Selenium, Webdriver and Headless Chrome

For anyone wanting an alternative to PhantomJS for Headless Selenium/Webdriver tests, you may want to have a look into Google’s new Headless Chrome.

Recently I was writing functional integration tests (I use this loosely) for validating deployment scripts. Previously I had been using PhantomJS however this time I was having issues getting it working. This is when I discovered the shaky nature of PhantomJS’s future.

After a bit of research I discovered that Google had recently release a headless version of Chrome. At the time I was writing the tests it was so new that you had to either use the dev release of Chrome, or use Canary Chrome.

The below Python script uses the new Headless Chrome to load this website and assert the site title. To get this working simply replace “path/to/chrome/binary” with the absolute path of your chrome binary.

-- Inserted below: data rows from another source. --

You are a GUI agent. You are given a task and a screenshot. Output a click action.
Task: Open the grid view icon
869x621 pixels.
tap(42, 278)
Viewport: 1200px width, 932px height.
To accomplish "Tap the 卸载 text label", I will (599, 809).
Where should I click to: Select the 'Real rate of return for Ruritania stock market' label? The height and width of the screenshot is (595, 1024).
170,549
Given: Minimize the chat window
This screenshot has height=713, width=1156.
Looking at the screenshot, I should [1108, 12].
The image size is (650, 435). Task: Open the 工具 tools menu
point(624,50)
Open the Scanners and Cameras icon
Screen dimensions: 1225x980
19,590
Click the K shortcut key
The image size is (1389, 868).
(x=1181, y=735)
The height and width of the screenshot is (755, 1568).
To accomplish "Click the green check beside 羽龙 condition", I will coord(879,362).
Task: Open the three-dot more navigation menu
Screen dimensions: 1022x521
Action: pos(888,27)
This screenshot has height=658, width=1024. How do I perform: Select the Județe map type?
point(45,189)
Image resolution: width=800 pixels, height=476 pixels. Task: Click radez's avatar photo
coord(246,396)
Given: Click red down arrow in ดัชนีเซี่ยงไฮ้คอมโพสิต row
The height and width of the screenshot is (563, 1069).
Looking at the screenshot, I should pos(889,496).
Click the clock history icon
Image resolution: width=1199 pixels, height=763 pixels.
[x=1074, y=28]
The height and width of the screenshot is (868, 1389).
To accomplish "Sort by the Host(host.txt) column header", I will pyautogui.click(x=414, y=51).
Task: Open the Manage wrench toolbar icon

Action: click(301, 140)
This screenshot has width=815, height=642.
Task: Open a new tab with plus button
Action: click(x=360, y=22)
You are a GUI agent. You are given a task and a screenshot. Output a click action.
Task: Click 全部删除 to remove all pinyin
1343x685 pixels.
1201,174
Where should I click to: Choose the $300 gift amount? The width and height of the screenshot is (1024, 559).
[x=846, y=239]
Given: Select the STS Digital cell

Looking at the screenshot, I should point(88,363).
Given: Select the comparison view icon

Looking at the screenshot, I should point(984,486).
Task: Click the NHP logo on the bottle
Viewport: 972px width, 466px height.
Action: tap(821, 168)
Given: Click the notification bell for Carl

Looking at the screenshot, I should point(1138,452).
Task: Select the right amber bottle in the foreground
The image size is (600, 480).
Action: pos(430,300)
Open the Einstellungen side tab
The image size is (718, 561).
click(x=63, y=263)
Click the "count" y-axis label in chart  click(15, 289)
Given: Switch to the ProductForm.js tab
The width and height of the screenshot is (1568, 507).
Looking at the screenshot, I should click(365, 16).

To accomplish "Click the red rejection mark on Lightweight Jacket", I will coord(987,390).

In the case of my MacBook I have been using “/Applications/Google Chrome Canary.app/Contents/MacOS/Google Chrome Canary”.

Simple Python script to get you started

import warnings
import unittest

from selenium import webdriver

class FunctionalTests(unittest.TestCase):

    def setUp(self):
        warnings.filterwarnings("ignore", category=ResourceWarning)
        options = webdriver.ChromeOptions()
        options.binary_location = 'path/to/chrome/binary'
        options.add_argument('headless')
        options.add_argument('window-size=1200x600, chrome.verbose=true')
        self.browser = webdriver.Chrome(chrome_options=options)
        self.browser.implicitly_wait(10)

    def test_load_site(self):
        self.browser.get('https://benhutton.com.au')
        self.browser.get_screenshot_as_file('file.png')
        assert 'Adventures in Development' in self.browser.title


if __name__ == '__main__':
    unittest.main()

Screenshots

My favourite feature of headless chrome is the get_screenshot_as_file method. This saves a screenshot of the browser window. Very handy for debugging failed tests. In the case of the above script it create an image file when run.

Whether or not PhantomJS continues this at least provides an alternative for doing headless functional tests. So far this has proved quite reliable.